### Your goal
Transcribe the following records in full, exactly as shown.

*** Opening Provided information ***

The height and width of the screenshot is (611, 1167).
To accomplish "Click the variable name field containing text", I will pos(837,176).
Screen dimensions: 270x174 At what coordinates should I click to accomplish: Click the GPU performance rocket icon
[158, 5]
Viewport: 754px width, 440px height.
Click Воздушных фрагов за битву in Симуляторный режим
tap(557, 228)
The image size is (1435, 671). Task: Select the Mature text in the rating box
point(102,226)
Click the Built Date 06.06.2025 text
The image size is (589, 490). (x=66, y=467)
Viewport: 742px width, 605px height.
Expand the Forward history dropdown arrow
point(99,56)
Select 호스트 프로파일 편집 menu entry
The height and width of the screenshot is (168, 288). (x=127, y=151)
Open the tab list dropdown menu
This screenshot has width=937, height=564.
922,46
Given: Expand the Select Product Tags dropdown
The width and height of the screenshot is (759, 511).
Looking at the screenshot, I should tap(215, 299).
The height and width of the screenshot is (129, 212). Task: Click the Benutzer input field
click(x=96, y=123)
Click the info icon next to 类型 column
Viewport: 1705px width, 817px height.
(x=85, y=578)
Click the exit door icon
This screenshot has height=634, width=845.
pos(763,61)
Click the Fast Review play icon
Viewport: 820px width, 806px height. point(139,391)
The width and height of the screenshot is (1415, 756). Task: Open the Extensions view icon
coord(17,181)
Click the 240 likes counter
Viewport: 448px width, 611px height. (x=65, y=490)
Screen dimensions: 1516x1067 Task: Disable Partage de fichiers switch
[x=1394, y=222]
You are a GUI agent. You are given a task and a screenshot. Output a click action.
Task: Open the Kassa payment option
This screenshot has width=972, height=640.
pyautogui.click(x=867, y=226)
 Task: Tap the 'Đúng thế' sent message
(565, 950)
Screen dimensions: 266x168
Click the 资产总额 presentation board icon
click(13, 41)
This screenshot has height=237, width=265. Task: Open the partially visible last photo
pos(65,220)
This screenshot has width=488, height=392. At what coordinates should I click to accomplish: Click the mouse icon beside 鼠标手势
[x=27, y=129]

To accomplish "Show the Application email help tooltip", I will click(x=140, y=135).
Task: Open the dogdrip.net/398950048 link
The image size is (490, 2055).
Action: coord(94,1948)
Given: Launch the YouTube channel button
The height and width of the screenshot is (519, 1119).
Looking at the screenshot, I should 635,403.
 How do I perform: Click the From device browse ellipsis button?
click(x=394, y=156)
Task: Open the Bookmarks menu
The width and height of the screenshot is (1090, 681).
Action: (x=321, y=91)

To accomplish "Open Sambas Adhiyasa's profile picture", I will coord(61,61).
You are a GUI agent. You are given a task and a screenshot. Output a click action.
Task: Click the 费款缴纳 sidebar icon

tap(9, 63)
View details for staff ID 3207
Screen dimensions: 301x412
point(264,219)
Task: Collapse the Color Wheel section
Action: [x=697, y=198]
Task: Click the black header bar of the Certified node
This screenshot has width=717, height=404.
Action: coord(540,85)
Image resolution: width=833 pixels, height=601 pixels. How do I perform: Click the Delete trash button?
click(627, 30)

*** Closing Provided information ***

### Answer space
The height and width of the screenshot is (611, 1167).
To accomplish "Click the variable name field containing text", I will pos(837,176).
Screen dimensions: 270x174 At what coordinates should I click to accomplish: Click the GPU performance rocket icon
[158, 5]
Viewport: 754px width, 440px height.
Click Воздушных фрагов за битву in Симуляторный режим
tap(557, 228)
The image size is (1435, 671). Task: Select the Mature text in the rating box
point(102,226)
Click the Built Date 06.06.2025 text
The image size is (589, 490). (x=66, y=467)
Viewport: 742px width, 605px height.
Expand the Forward history dropdown arrow
point(99,56)
Select 호스트 프로파일 편집 menu entry
The height and width of the screenshot is (168, 288). (x=127, y=151)
Open the tab list dropdown menu
This screenshot has width=937, height=564.
922,46
Given: Expand the Select Product Tags dropdown
The width and height of the screenshot is (759, 511).
Looking at the screenshot, I should tap(215, 299).
The height and width of the screenshot is (129, 212). Task: Click the Benutzer input field
click(x=96, y=123)
Click the info icon next to 类型 column
Viewport: 1705px width, 817px height.
(x=85, y=578)
Click the exit door icon
This screenshot has height=634, width=845.
pos(763,61)
Click the Fast Review play icon
Viewport: 820px width, 806px height. point(139,391)
The width and height of the screenshot is (1415, 756). Task: Open the Extensions view icon
coord(17,181)
Click the 240 likes counter
Viewport: 448px width, 611px height. (x=65, y=490)
Screen dimensions: 1516x1067 Task: Disable Partage de fichiers switch
[x=1394, y=222]
You are a GUI agent. You are given a task and a screenshot. Output a click action.
Task: Open the Kassa payment option
This screenshot has width=972, height=640.
pyautogui.click(x=867, y=226)
 Task: Tap the 'Đúng thế' sent message
(565, 950)
Screen dimensions: 266x168
Click the 资产总额 presentation board icon
click(13, 41)
This screenshot has height=237, width=265. Task: Open the partially visible last photo
pos(65,220)
This screenshot has width=488, height=392. At what coordinates should I click to accomplish: Click the mouse icon beside 鼠标手势
[x=27, y=129]

To accomplish "Show the Application email help tooltip", I will click(x=140, y=135).
Task: Open the dogdrip.net/398950048 link
The image size is (490, 2055).
Action: coord(94,1948)
Given: Launch the YouTube channel button
The height and width of the screenshot is (519, 1119).
Looking at the screenshot, I should 635,403.
 How do I perform: Click the From device browse ellipsis button?
click(x=394, y=156)
Task: Open the Bookmarks menu
The width and height of the screenshot is (1090, 681).
Action: (x=321, y=91)

To accomplish "Open Sambas Adhiyasa's profile picture", I will coord(61,61).
You are a GUI agent. You are given a task and a screenshot. Output a click action.
Task: Click the 费款缴纳 sidebar icon

tap(9, 63)
View details for staff ID 3207
Screen dimensions: 301x412
point(264,219)
Task: Collapse the Color Wheel section
Action: [x=697, y=198]
Task: Click the black header bar of the Certified node
This screenshot has width=717, height=404.
Action: coord(540,85)
Image resolution: width=833 pixels, height=601 pixels. How do I perform: Click the Delete trash button?
click(627, 30)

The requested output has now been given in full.